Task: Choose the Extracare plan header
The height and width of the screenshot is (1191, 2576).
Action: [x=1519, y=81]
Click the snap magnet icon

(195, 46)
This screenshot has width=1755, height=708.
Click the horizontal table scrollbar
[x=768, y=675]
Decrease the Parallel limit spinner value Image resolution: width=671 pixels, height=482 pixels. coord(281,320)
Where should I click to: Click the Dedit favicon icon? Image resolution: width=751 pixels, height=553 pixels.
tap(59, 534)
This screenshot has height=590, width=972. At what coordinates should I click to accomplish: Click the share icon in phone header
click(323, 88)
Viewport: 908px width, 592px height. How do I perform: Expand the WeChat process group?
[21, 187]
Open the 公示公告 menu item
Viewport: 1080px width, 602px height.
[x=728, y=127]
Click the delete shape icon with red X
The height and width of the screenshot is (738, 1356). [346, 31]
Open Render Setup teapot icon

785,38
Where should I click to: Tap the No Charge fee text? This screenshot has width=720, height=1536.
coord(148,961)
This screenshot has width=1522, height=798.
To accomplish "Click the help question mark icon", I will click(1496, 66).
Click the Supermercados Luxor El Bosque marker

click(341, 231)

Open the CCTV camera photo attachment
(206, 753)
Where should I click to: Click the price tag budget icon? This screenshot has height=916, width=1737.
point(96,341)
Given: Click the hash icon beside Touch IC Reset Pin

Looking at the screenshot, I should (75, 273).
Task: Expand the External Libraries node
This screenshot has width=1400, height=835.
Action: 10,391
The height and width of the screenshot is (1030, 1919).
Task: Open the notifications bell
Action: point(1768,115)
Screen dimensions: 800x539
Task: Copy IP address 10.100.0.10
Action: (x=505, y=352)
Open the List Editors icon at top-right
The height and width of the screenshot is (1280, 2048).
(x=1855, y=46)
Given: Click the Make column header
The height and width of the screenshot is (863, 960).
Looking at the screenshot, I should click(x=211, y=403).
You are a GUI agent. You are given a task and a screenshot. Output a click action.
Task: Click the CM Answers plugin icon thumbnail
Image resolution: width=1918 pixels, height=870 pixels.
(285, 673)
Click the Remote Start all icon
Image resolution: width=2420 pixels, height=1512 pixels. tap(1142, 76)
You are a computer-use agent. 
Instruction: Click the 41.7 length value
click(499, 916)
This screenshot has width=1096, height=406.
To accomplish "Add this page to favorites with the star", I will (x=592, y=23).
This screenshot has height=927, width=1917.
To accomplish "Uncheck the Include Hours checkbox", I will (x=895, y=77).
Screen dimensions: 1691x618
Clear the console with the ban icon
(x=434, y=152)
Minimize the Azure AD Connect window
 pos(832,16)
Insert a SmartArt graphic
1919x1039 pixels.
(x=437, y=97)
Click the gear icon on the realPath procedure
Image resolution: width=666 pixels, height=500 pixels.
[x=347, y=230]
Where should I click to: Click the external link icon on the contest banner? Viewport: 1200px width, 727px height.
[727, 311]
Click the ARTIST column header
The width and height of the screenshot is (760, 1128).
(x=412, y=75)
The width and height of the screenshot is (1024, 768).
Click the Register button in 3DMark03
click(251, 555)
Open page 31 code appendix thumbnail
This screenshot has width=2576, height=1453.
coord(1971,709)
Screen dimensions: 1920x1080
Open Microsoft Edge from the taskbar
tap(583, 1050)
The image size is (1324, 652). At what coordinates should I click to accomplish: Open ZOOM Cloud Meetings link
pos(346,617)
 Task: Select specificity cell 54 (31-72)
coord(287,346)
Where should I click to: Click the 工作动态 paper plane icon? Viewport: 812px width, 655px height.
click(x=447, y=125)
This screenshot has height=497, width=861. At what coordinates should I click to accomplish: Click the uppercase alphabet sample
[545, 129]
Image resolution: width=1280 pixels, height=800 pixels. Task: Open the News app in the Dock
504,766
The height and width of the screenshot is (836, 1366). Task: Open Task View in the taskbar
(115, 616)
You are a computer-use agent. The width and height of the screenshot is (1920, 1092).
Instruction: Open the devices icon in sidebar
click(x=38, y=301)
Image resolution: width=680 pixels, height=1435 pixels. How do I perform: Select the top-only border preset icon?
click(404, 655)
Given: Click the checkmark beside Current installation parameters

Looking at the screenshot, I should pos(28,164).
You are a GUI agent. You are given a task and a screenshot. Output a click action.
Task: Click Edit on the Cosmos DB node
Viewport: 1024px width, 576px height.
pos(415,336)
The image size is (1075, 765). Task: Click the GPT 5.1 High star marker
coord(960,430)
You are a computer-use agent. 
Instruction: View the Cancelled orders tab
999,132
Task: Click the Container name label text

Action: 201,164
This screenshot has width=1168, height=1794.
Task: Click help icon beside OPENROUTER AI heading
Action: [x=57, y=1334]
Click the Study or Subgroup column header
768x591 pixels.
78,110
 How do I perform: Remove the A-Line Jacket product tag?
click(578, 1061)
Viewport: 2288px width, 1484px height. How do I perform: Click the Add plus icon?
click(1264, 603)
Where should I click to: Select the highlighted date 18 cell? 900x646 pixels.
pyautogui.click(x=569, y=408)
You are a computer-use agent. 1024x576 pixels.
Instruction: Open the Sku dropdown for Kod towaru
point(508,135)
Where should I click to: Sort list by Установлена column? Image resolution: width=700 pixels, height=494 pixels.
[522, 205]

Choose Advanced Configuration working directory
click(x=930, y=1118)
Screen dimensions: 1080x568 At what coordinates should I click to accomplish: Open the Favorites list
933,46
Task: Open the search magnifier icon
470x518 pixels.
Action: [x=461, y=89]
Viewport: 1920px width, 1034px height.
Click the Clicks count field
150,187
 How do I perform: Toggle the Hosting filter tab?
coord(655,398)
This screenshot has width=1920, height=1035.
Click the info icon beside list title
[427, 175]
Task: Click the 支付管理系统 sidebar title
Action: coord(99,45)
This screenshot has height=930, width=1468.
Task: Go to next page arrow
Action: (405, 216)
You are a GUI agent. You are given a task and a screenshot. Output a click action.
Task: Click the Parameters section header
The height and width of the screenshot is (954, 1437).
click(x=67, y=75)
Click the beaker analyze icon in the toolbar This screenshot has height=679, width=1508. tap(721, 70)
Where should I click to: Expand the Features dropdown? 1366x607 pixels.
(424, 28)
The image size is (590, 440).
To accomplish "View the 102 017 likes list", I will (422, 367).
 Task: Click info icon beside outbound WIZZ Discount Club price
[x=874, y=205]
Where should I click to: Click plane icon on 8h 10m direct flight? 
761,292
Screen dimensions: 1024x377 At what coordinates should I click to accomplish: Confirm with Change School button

========================

Direction: Print the lines from the one with "Task: Expand the External Libraries node" up to and including the one with "Looking at the screenshot, I should click(x=211, y=403).", reproducing them verbatim.

Solution to the problem:
Task: Expand the External Libraries node
This screenshot has width=1400, height=835.
Action: 10,391
The height and width of the screenshot is (1030, 1919).
Task: Open the notifications bell
Action: point(1768,115)
Screen dimensions: 800x539
Task: Copy IP address 10.100.0.10
Action: (x=505, y=352)
Open the List Editors icon at top-right
The height and width of the screenshot is (1280, 2048).
(x=1855, y=46)
Given: Click the Make column header
The height and width of the screenshot is (863, 960).
Looking at the screenshot, I should click(x=211, y=403).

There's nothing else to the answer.